Her expression became wary. “I don’t want to fight with you, Danny.”

  “I don’t want to fight either.”

  “Then let’s not get into it again. I’m here to help Mom out for a while, and then I’m heading back to New York. I don’t know how long I’ll stay or what I’ll do after that, and I like it that way. You think I’m crazy, I know, or a flake, but I’ve just got a different perspective on life than you do.”

  Danny leaned back and folded his arms across his chest. “Enlighten me.”

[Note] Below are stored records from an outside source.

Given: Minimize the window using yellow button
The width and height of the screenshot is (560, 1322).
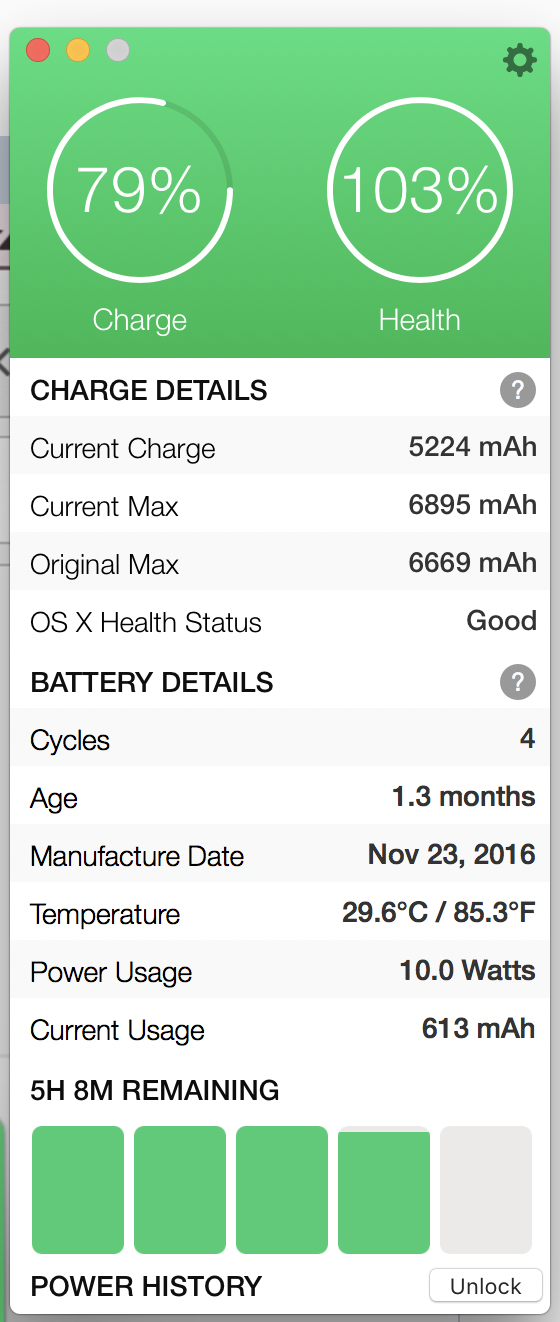Looking at the screenshot, I should (78, 50).
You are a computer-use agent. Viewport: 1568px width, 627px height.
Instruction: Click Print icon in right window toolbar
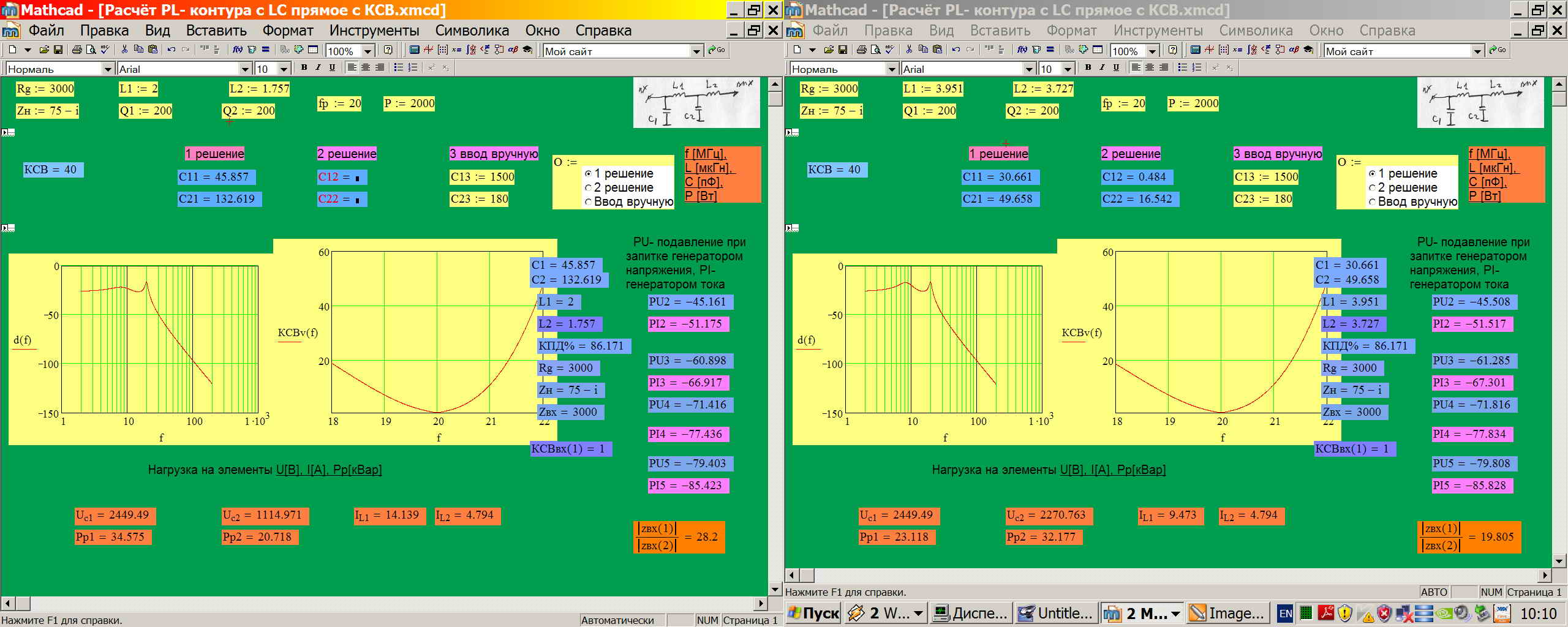coord(861,50)
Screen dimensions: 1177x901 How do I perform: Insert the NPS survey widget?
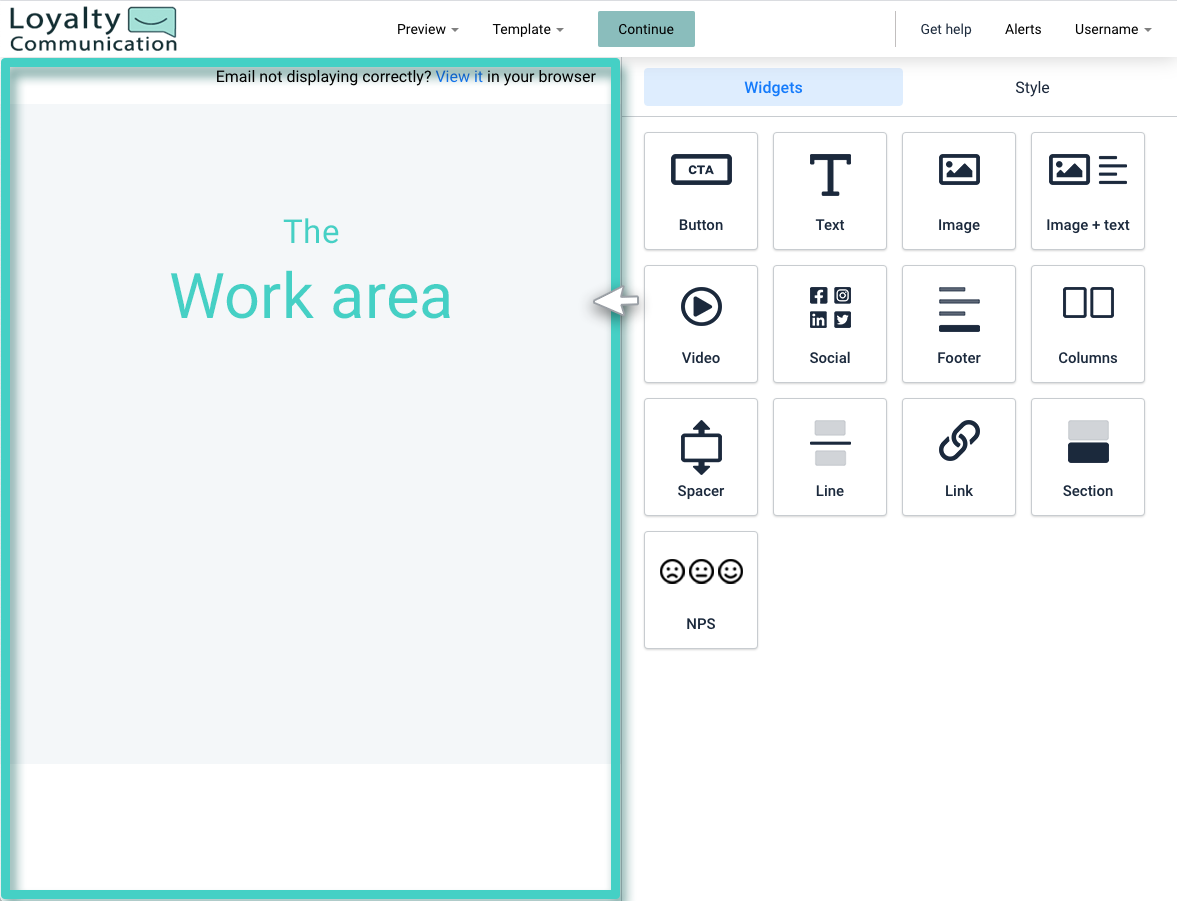point(700,590)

  “All right. When’s the last time you threw caution to the winds and just did something crazy? Felt some instinct tug at you and just … went for it? Can you even remember?” She leaned forward. “I’ll bet you can’t. You’ve had a plan for your whole life figured out since you were a teenager. And that may be fine for you, but not for me.”

  Her dark eyes lit up as she talked, and he found himself unable to look away as she continued.

  “If I want to take off and backpack across Europe or hop a boat to China, I can do that because I’m not tied down. I know you thought it was a huge mistake when I decided to forget about college and head to LA, but I’ve never regretted it. What I would have regretted was living a life someone else picked out for me instead. I’m only twenty-four years old, Danny, and I’ve already done and seen some things that most people never will.”

  “I know.”

  She looked at him in surprise. “What do you mean?”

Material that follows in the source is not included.